__REQUIRED ACTION__.
Everything in the records below from the line containing "Image resolution: width=1000" through the line containing "The height and width of the screenshot is (372, 622)." is to be reproduced exactly, those two lines included; no picture is to be copied.

__DATA FOR THIS EXERCISE__.

+---+

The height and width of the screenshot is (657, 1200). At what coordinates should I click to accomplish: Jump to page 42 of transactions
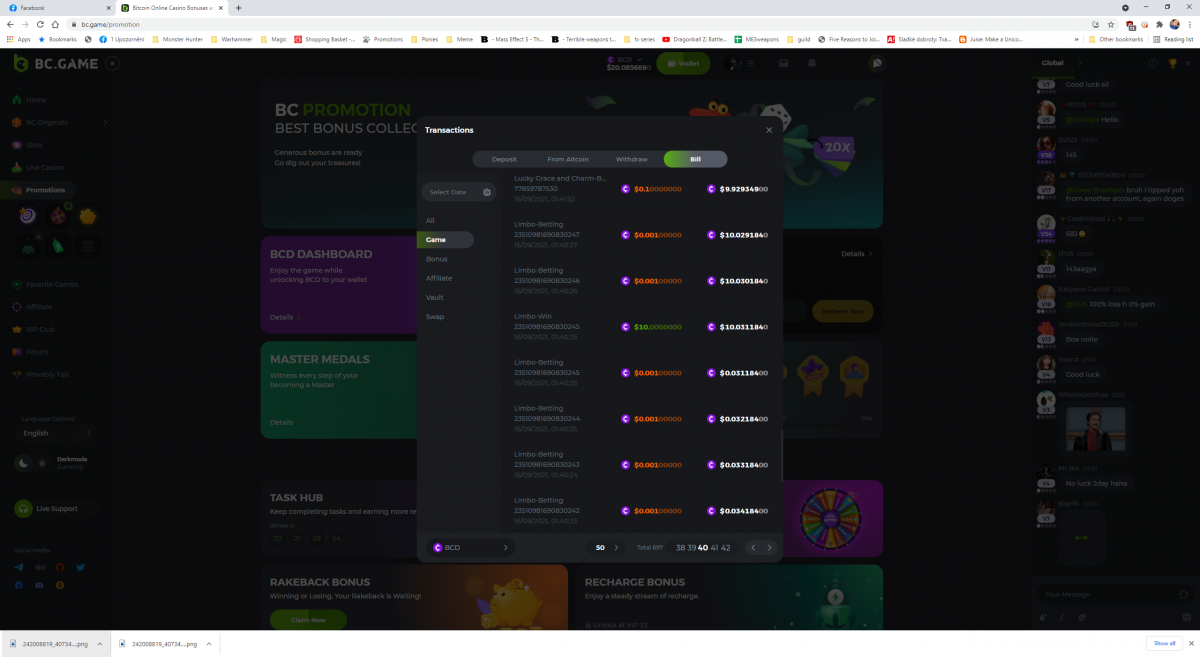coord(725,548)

+---+

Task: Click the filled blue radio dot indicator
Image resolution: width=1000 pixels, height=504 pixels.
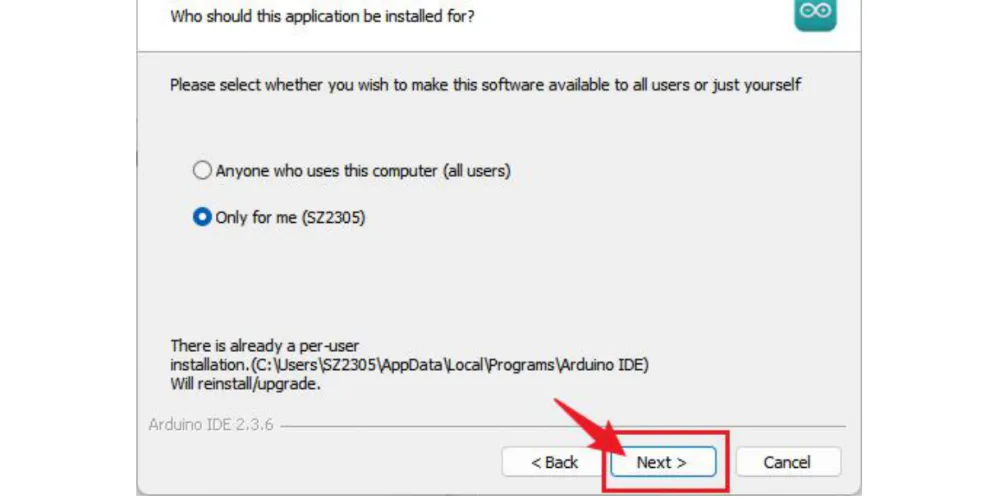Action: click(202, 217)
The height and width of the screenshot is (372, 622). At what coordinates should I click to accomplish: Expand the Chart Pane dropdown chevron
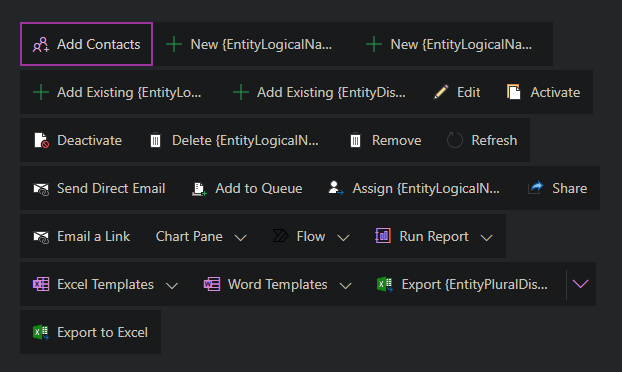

+---+

__RESULT OF THIS TASK__.
Image resolution: width=1000 pixels, height=504 pixels.
Action: click(202, 217)
The height and width of the screenshot is (372, 622). At what coordinates should I click to accomplish: Expand the Chart Pane dropdown chevron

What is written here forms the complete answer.